Sever’s apophysitis of the heel
What is Sever’s apophysitis of the heel?
It is an inflammation of the growing area of the heel bone and a fairly common cause of heel pain in young athletes. The average age when this is first detected is 11.5 years. It is more common in boys and in about 60% of patients both feet are affected.
What causes it?
The cause is unknown but it is thought to be due to repetitive traction (pulling) to the growth area where the Achilles tendon is attached.
What are the symptoms?
Typically, patients experience pain at the back and down to underneath the heel, especially after sports. It may be associated with warmth, swelling, and even redness. Children can also have an associated tight Achilles tendon and calf muscle.
How is it diagnosed?
X-rays are not helpful to make the diagnosis. Diagnosis is usually made based upon examination and consideration of the symptoms. MRI scans are occasionally performed to confirm the diagnosis and rule out other problems around the foot.
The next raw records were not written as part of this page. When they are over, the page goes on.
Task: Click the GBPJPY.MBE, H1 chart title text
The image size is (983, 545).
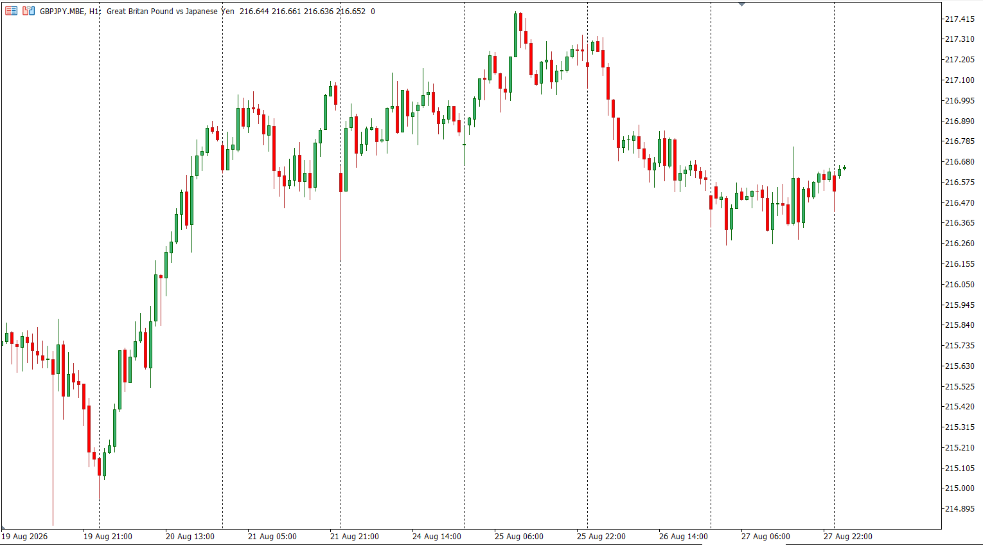Action: [69, 12]
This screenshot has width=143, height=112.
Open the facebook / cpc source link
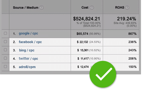[30, 42]
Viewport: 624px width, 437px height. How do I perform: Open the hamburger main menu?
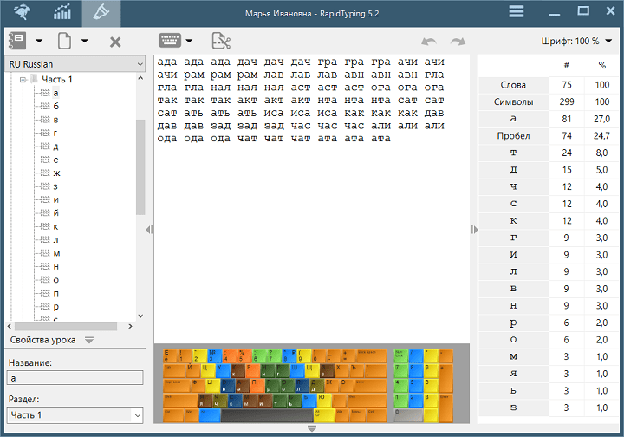click(517, 12)
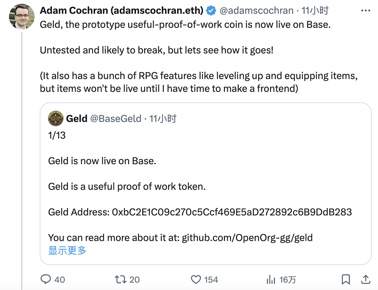
Task: Click the 1/13 thread counter text
Action: pyautogui.click(x=57, y=135)
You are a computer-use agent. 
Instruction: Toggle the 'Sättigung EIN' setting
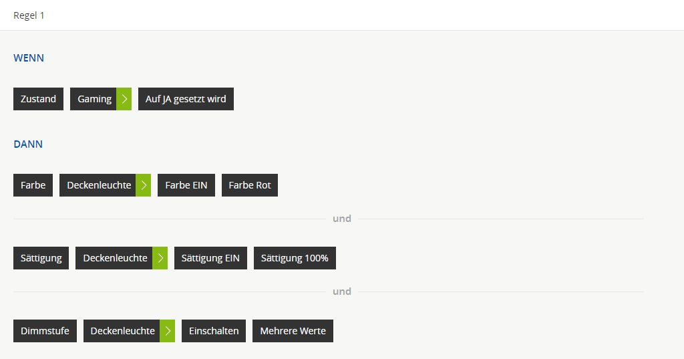(210, 258)
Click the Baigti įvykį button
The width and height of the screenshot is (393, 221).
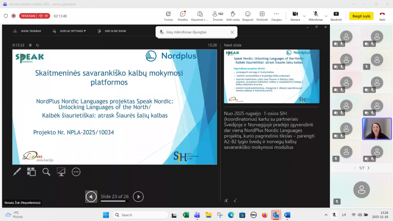click(x=361, y=16)
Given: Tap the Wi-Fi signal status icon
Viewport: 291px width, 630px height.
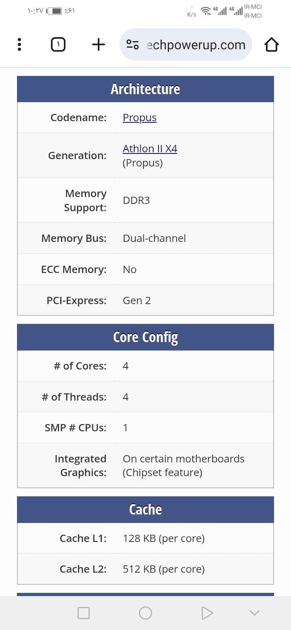Looking at the screenshot, I should tap(206, 11).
What is the natural progression?
It is a condition that usually improves without treatment, with the closure of the growth plate of the heel bone (usually around the age of 15 for girls and 16 for boys). However, until then, it is normal for symptoms to come and go. (often with growth spurts)
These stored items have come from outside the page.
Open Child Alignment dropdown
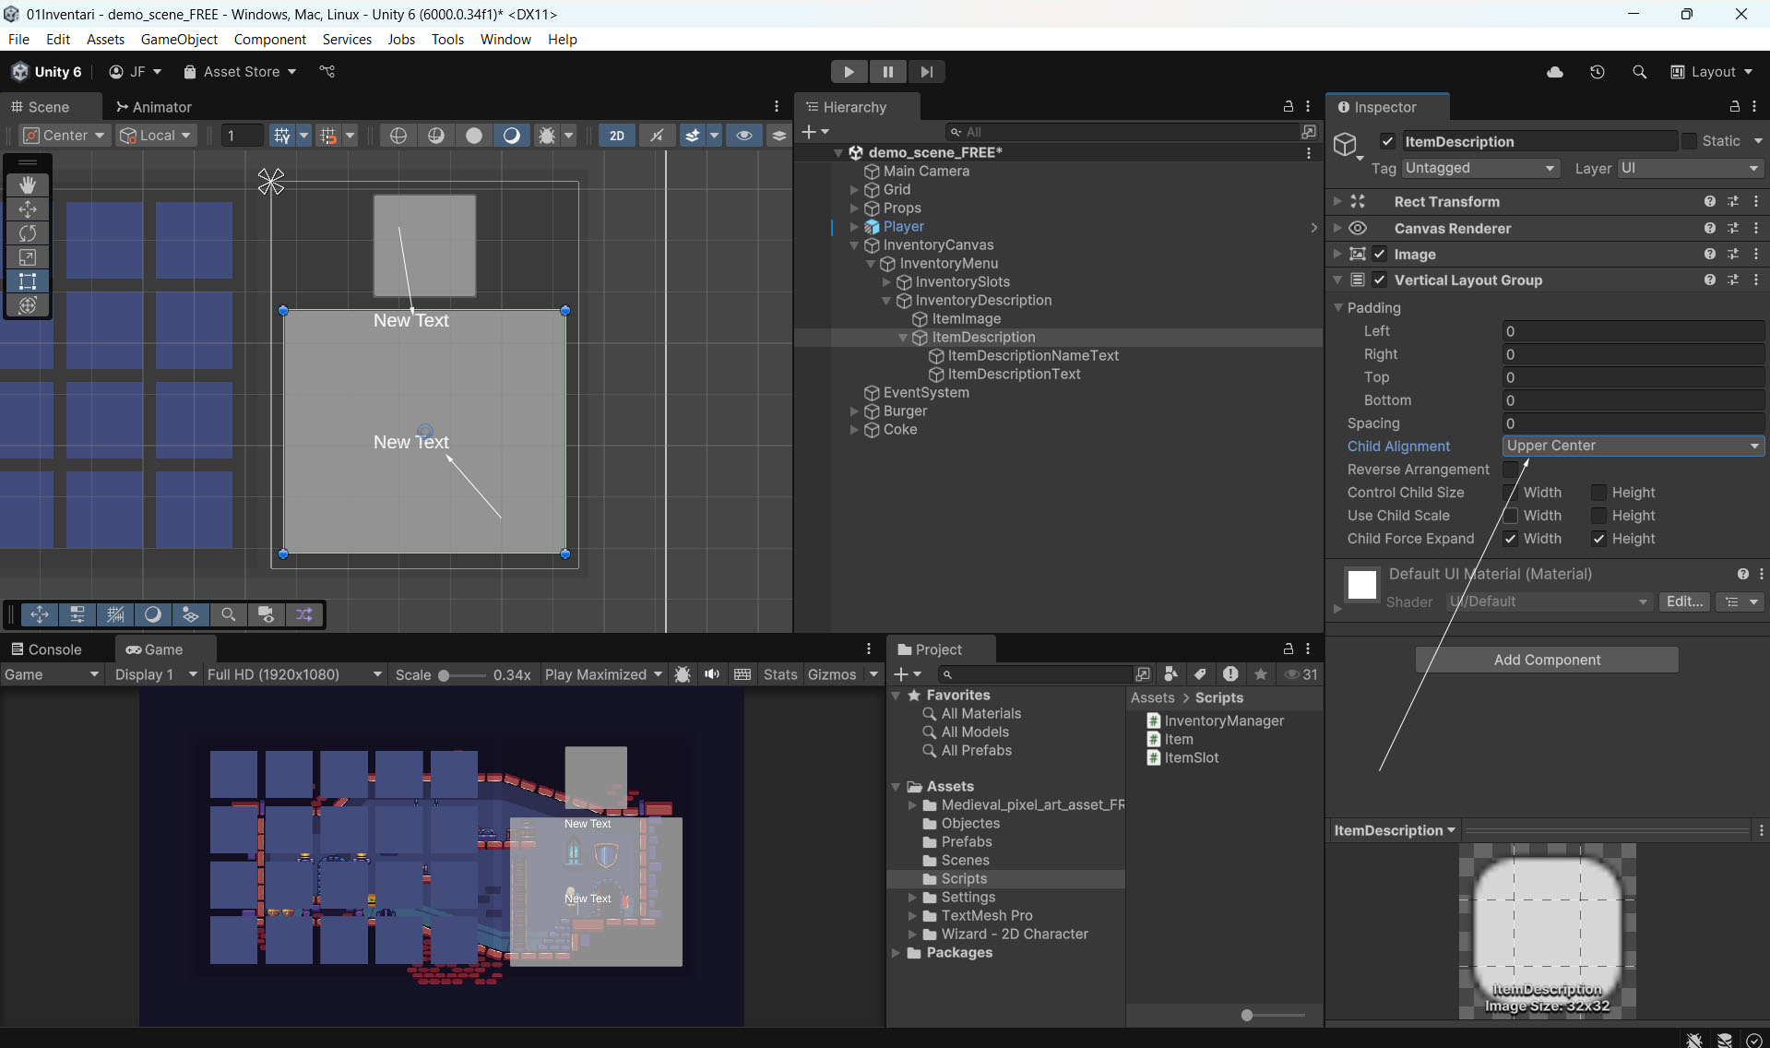Viewport: 1770px width, 1048px height. tap(1633, 446)
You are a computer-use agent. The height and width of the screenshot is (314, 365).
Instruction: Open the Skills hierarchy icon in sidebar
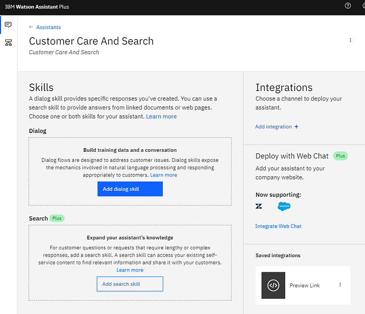[8, 42]
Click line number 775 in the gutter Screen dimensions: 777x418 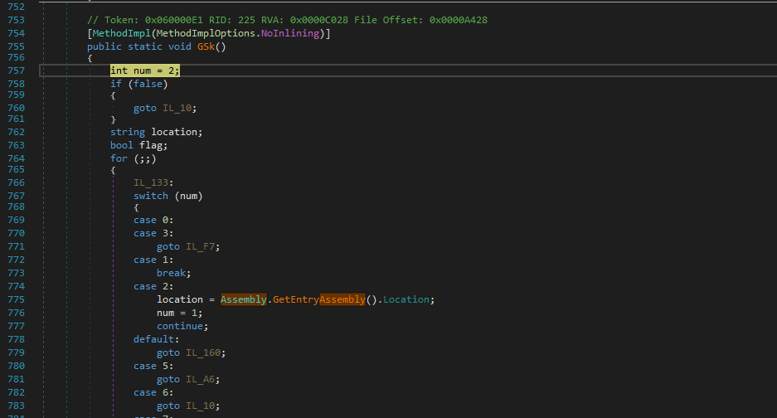pyautogui.click(x=16, y=299)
What are the treatment options?
Are always – Non-operative
- Avoiding aggravating activities – especially jumping sports.
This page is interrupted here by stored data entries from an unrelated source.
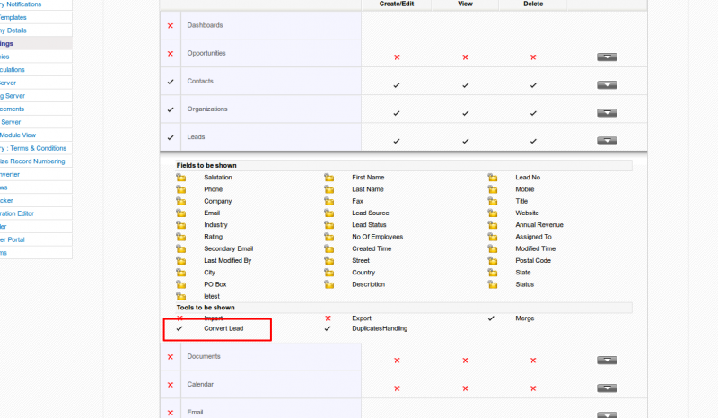This screenshot has height=418, width=718.
Task: Expand the Opportunities row dropdown arrow
Action: click(x=607, y=57)
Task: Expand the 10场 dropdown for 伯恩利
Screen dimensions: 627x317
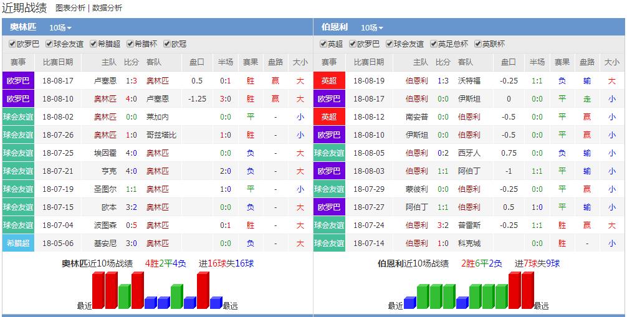Action: (x=371, y=27)
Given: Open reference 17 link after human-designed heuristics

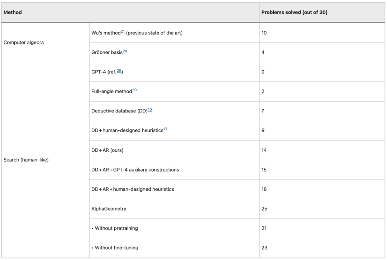Looking at the screenshot, I should (x=165, y=129).
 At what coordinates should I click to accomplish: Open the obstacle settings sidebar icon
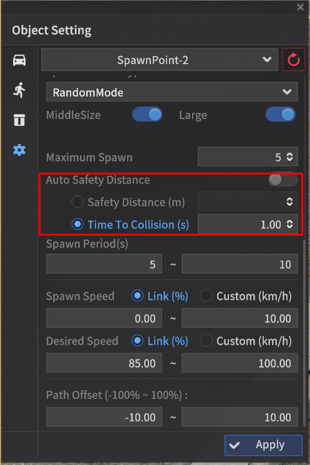(19, 120)
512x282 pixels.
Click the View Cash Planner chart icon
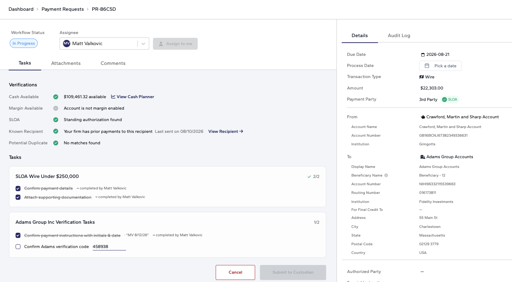tap(113, 97)
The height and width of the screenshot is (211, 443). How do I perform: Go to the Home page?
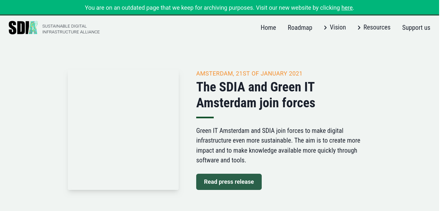click(x=268, y=28)
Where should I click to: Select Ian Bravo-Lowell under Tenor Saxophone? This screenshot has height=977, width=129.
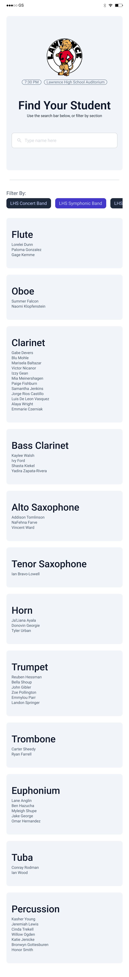coord(25,574)
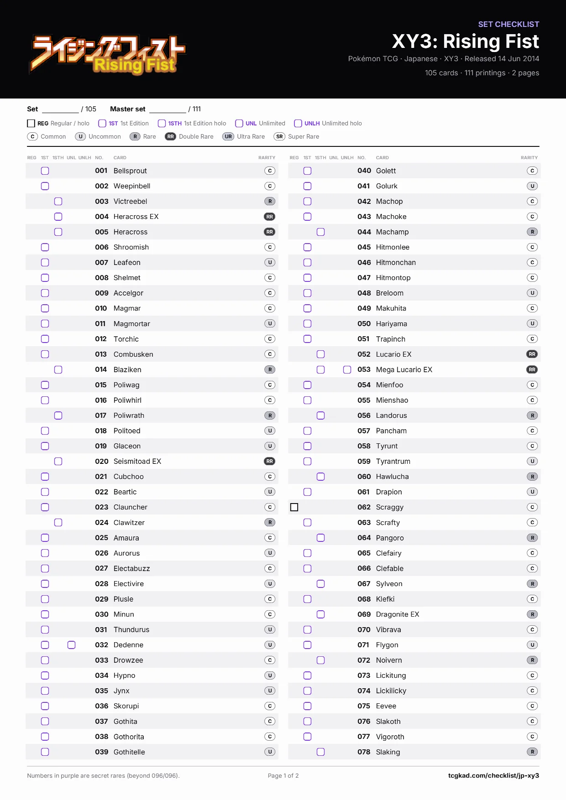The image size is (566, 800).
Task: Click the Rare badge next to Victreebel
Action: pyautogui.click(x=270, y=201)
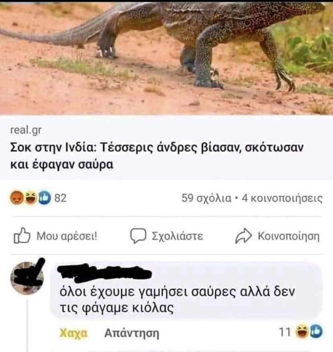333x352 pixels.
Task: Click the laughing emoji on the comment
Action: pyautogui.click(x=302, y=331)
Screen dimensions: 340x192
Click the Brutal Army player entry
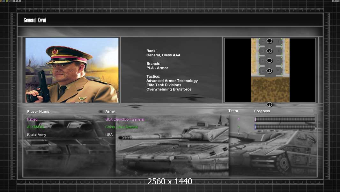pyautogui.click(x=36, y=135)
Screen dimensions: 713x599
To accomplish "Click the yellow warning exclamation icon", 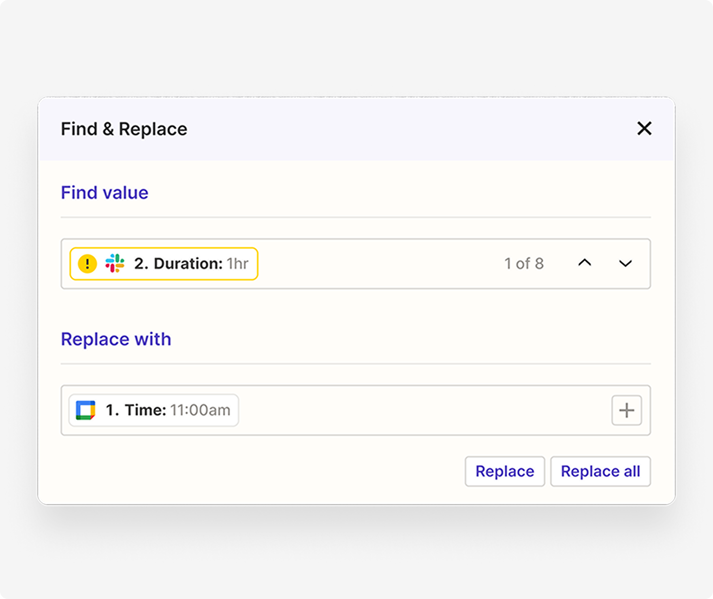I will point(87,264).
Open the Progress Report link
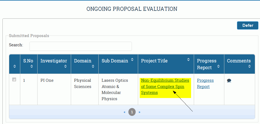The height and width of the screenshot is (124, 260). click(x=205, y=83)
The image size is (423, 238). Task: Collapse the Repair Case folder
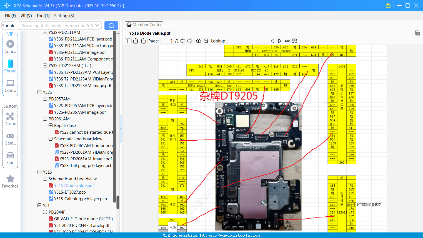(50, 125)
- Wearing orthotic heel cups or heel pads.
- A stretching exercise programme (from the physiotherapists) of the Achilles tendon and calf muscles. This decreases symptoms and decreases recurrent episodes if continued through until adolescence.
- Non-steroidal anti-inflammatory medicines taken prophylactically before sports and Ice the painful area after sports
- For severe persistent symptoms, a below-knee plaster or walker boot is sometimes used to rest the foot.